Some records
** Begin **

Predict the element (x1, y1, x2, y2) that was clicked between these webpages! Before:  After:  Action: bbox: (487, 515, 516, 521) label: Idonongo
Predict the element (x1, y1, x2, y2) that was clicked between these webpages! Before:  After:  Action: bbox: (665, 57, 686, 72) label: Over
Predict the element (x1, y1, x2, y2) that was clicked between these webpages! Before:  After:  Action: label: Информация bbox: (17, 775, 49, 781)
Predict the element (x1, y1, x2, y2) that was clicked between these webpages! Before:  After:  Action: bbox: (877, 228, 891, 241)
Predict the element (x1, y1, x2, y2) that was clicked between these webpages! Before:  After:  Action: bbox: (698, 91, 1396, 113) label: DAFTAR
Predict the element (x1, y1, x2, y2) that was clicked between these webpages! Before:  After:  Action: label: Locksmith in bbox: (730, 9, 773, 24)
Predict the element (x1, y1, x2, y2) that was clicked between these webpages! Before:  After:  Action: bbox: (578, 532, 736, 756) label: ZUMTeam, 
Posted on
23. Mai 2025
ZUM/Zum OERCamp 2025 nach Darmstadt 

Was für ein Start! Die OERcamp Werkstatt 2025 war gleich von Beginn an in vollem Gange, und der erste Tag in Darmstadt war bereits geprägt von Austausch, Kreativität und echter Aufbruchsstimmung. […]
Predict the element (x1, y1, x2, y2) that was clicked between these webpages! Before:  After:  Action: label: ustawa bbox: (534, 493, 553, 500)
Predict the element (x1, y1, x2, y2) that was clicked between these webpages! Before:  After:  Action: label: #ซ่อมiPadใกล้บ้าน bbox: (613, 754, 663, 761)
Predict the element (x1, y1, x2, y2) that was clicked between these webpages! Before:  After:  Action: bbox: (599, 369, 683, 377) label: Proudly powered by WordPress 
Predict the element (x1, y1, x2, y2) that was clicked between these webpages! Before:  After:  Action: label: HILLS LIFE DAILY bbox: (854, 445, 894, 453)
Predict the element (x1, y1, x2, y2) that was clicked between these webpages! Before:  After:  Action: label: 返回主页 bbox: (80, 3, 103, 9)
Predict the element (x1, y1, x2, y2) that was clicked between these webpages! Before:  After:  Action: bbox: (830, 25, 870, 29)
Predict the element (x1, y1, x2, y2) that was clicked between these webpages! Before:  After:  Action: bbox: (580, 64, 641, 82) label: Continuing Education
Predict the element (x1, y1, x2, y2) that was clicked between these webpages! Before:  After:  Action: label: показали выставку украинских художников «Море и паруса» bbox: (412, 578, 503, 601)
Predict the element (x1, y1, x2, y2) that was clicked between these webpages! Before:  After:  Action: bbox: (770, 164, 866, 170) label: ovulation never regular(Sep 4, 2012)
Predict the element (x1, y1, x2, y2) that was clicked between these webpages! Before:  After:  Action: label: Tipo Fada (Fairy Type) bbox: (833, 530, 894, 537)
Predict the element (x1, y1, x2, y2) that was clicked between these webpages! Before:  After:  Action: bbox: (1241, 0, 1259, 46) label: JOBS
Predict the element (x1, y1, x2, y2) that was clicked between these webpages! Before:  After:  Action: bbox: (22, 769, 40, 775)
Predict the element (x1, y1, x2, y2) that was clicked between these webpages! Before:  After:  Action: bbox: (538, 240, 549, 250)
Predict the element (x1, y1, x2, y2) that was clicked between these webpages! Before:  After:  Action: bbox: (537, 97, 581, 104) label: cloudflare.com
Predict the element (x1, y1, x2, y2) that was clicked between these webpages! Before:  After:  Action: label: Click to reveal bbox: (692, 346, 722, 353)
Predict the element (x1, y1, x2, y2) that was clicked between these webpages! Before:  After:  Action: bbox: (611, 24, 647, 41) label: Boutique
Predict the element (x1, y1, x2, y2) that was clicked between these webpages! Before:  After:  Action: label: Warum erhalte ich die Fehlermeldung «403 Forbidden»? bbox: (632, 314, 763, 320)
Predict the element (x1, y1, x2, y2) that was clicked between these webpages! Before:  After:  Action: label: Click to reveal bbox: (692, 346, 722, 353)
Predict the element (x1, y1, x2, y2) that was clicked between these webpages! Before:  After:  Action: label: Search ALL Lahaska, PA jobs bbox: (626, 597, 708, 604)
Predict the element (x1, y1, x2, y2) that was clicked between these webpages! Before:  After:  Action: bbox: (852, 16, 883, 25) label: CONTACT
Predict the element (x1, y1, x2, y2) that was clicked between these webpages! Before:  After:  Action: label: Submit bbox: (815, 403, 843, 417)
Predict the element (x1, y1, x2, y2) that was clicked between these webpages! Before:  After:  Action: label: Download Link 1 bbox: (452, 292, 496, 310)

** End **

Task prompt: Output the records from the line containing "25) label: CONTACT" through the end of the records as a two-column CSV with the columns record_text and answer. Give one row per record, with each value in its own quoted field and any line breaks replaced by spaces.

Answer to this exercise:
record_text,answer
"Predict the element (x1, y1, x2, y2) that was clicked between these webpages! Before:  After:","Action: bbox: (852, 16, 883, 25) label: CONTACT"
"Predict the element (x1, y1, x2, y2) that was clicked between these webpages! Before:  After:","Action: label: Submit bbox: (815, 403, 843, 417)"
"Predict the element (x1, y1, x2, y2) that was clicked between these webpages! Before:  After:","Action: label: Download Link 1 bbox: (452, 292, 496, 310)"